Cheshire-based NWF, listed on London's AIM market, specialises in feed manufacture alongside food logistics and fuel.

The group said in an update for its financial year to the end of last month that trading was "ahead of the prior year and in line with market expectations". Full financial results are due in early August.

The feeds division, with around 12% of the UK market, saw an improvement in second half business after posting a first half operating loss of £300,000 on sales of £65.1m.

But the recovery was not enough to prevent the division's full year figures being "down on the previous year after being impacted by the later than planned opening of our northern [England] feed mill and the previously reported margin pressure from increasing commodity costs".

Extra capacity

In mid-2016, the business closed a Staffordshire feed mill acquired in 2013, with the volume to be replaced by upgrading both its headquarters plant and a more recent purchase in Cumbria.

The additional capacity is designed to grow its sales in northern England and southern Scotland, but the construction delays will have put this plan behind schedule, as well as incurring some exceptional cost.

The slow recovery in milk prices since the mid-2016 low led to a 1.5% increase in the volume of feed manufactured by the company in the first half, but a "significant increase" in feed commodity costs in the period was helping to constrain demand.

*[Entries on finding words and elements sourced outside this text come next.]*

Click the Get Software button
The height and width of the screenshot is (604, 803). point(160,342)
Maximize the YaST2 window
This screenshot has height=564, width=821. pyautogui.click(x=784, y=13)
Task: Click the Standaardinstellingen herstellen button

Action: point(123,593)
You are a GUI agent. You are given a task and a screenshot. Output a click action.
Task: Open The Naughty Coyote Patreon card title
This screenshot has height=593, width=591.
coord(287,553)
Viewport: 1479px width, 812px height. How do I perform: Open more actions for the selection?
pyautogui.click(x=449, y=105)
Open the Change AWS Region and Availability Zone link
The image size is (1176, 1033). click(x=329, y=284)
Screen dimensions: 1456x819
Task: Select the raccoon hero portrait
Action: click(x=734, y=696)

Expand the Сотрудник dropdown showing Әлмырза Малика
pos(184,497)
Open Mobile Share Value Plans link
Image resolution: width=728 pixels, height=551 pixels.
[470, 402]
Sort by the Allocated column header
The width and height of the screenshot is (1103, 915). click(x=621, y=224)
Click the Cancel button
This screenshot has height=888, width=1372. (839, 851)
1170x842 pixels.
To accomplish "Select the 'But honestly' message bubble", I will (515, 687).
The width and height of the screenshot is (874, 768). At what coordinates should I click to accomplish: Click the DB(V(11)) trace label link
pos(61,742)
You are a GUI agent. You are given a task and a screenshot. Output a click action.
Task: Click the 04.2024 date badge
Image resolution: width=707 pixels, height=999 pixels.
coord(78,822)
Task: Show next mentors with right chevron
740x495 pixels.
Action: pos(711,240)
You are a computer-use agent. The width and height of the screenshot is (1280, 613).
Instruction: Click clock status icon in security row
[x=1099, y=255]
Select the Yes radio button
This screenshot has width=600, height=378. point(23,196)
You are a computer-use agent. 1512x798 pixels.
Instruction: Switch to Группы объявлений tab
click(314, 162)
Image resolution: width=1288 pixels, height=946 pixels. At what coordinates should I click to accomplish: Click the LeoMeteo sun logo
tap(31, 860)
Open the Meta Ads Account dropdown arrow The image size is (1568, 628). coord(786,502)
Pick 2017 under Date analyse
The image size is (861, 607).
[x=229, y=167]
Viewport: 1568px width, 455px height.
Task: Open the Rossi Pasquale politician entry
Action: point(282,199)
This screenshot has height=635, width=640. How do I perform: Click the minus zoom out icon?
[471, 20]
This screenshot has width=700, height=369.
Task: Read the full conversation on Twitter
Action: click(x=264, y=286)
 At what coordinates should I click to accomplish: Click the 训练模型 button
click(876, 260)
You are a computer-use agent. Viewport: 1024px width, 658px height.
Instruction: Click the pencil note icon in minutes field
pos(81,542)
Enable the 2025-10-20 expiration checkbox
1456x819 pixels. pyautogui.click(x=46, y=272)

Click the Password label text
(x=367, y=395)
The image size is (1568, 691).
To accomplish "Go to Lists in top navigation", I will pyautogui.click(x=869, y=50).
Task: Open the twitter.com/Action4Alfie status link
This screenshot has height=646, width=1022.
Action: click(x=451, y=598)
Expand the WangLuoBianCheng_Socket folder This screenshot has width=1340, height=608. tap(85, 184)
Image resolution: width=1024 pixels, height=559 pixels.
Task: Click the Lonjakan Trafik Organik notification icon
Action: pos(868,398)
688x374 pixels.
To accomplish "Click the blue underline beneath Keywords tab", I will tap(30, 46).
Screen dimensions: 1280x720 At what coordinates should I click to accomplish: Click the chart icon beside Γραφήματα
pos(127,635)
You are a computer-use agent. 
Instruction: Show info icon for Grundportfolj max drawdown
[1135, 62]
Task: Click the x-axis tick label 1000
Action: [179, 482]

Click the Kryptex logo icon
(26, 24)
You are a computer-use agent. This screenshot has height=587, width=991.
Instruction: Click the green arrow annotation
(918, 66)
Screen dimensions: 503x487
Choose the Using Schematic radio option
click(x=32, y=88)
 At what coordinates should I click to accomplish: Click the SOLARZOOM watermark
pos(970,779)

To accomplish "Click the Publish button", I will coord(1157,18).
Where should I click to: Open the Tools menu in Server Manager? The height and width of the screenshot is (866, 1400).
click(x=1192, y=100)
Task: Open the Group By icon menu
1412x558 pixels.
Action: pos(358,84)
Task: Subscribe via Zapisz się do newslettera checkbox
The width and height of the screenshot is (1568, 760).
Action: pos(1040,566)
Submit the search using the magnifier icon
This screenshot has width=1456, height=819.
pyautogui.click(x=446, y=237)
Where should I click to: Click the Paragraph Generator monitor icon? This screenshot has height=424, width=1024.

NWF measured a 20% rise between March to November 2016 in the cost of a representative basket of feed ingredients through underlying commodity price rises and the adverse Brexit currency effect of sterling falling out of bed on imported commodities.

Market reaction

The group's food and fuels divisions both performed ahead of the previous year.

"NWF has delivered another solid trading performance," said chief executive Richard Whiting, and that the group had shown "its ability to successfully navigate volatile economic conditions".

Broker Shore Capital upgraded its rating on NWF shares to "hold" from "buy", termed the NWF announcement as "positive… highlighting another year of progress and growth in profitability despite challenging conditions".

"We believe that with industry headwinds starting to lift the current valuation is now compelling," Shore Capital said, pegging at 9.4 times the 2017 earnings multiple at which the shares are trading.

The shares stood 2.2% higher at 139.1p in late deals.